• **PROBLEM A**: Reproduce the listing below word for word, from its first line through the line that contains "pyautogui.click(x=775, y=67)", with both of those lines included.

###groupBy() transformation

 Similar to SQL GROUP BY clause, PySpark **groupBy**() transformation is used to group rows that have the same values in specified columns into summary rows. It allows you to perform aggregate functions on groups of rows, rather than on individual rows, enabling you to summarize data and generate aggregate statistics.

#####Aggregate functions: 
- **count**() Returns the number of rows for each group.
- **max**()	Returns the maximum of values for each group.
- **min**()	Returns the minimum of values for each group.
- **sum**()	Returns the total for values for each group.
- **avg**()	Returns the average for values for each group.
- **agg**()	Using groupBy() agg() function, we can calculate more than one aggregate at a time.

In [0]:
# Data
simpleData = [
    ("James","Sales","NY",90000,34,10000),
    ("Michael","Sales","NY",86000,56,20000),
    ("Robert","Sales","CA",81000,30,23000),
    ("Maria","Finance","CA",90000,24,23000),
    ("Raman","Finance","CA",99000,40,24000),
    ("Scott","Finance","NY",83000,36,19000),
    ("Jen","Finance","NY",79000,53,15000),
    ("Jeff","Marketing","CA",80000,25,18000),
    ("Kumar","Marketing","NY",91000,50,21000)

Data items
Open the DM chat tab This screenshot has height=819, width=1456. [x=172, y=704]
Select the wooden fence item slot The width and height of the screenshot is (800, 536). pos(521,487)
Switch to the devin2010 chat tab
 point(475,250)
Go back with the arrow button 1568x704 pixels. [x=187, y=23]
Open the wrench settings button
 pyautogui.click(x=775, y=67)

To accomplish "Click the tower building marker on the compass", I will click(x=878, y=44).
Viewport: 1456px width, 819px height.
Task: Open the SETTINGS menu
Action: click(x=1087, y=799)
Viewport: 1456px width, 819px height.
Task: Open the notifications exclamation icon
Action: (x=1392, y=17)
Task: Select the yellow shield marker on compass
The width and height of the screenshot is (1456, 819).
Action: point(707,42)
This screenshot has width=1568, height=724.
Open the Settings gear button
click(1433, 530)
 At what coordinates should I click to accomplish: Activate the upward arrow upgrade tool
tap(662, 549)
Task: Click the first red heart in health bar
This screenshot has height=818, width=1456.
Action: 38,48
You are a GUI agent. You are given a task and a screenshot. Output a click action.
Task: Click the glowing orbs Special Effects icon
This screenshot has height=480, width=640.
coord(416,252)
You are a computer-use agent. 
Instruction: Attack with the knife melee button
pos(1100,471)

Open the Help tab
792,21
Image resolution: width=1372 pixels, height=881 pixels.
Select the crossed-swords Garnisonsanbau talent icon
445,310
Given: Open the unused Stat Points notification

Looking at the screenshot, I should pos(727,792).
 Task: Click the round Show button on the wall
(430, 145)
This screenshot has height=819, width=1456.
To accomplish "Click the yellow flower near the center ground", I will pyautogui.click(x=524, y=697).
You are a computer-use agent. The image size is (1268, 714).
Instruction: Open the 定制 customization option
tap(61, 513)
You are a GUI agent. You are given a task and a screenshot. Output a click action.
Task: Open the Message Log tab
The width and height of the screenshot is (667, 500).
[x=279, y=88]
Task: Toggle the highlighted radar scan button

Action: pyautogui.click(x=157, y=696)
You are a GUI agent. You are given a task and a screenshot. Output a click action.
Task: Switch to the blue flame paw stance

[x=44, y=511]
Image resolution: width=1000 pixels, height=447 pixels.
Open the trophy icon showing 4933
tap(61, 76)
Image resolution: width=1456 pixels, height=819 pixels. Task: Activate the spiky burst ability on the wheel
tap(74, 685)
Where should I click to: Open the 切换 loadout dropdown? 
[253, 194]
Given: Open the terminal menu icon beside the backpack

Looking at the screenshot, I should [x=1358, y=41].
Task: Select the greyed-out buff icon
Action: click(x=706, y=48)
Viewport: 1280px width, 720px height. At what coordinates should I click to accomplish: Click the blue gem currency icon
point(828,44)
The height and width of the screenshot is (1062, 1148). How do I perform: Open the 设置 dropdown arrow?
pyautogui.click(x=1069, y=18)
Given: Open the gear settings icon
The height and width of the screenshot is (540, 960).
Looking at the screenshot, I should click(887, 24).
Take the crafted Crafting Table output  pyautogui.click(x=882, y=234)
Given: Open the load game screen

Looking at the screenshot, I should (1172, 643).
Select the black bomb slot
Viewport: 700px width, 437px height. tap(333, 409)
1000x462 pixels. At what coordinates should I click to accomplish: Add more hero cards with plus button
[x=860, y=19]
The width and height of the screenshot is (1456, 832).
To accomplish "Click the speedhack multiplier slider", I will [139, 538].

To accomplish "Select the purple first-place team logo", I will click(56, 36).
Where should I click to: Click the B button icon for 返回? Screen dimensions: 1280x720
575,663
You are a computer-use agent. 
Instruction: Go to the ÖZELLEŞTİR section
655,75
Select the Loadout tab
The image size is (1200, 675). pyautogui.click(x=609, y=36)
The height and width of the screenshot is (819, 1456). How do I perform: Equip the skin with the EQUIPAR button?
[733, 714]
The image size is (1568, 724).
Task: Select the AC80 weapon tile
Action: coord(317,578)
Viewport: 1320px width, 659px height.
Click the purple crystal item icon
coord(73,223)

• **PROBLEM B**: Proceed with the PySpark groupBy() tutorial from the point where it stops.

• **EXERCISE RESULT A**:
Open the DM chat tab This screenshot has height=819, width=1456. [x=172, y=704]
Select the wooden fence item slot The width and height of the screenshot is (800, 536). pos(521,487)
Switch to the devin2010 chat tab
 point(475,250)
Go back with the arrow button 1568x704 pixels. [x=187, y=23]
Open the wrench settings button
 pyautogui.click(x=775, y=67)

• **EXERCISE RESULT B**:
]

# Create DataFrame
schema = ["employee_name","department","state","salary","age","bonus"]
df = spark.createDataFrame(data=simpleData, schema=schema)

df.printSchema()
df.show(truncate=False)


In [0]:
# Using groupBy().sum()
df.groupBy("department").sum("salary").show(truncate=False)


In [0]:
# Using groupBy().count()
df.groupBy("department").count().show()

In [0]:
# Using groupBy().min()
df.groupBy("department").min("salary").show()

In [0]:
# Using groupBy().max()
df.groupBy("department").max("salary").show()

In [0]:
# Using groupBy().avg()
df.groupBy("department").avg( "salary").show()

In [0]:
# GroupBy on multiple columns
df.groupBy("department","state") \
    .sum("salary","bonus") \
    .show()

In [0]:
# Running more aggregations

df.groupBy("department") \
    .agg(sum("salary").alias("sum_salary"), \
         avg("salary").alias("avg_salary"), \
         sum("bonus").alias("sum_bonus"), \
         max("bonus").alias("max_bonus") \
     ) \
    .show(truncate=False)

In [0]:
# Using filter on aggregate data

from pyspark.sql.functions import col
df.groupBy("department") \
    .agg(sum("salary").alias("sum_salary"), \
      avg("salary").alias("avg_salary"), \
      sum("bonus").alias("sum_bonus"), \
      max("bonus").alias("max_bonus")) \
    .where(col("sum_bonus") >= 50000) \
    .show(truncate=False)

In [0]:
# Use last() with groupBy() - to retrieve the last value of a column within each group.
from pyspark.sql.functions import last
df.groupBy("department").agg(last("salary")).show()

#You can also use last() directly on a DataFrame column (without groupBy()), and it behaves as a global aggregate function.
#df.select(last("salary")).show()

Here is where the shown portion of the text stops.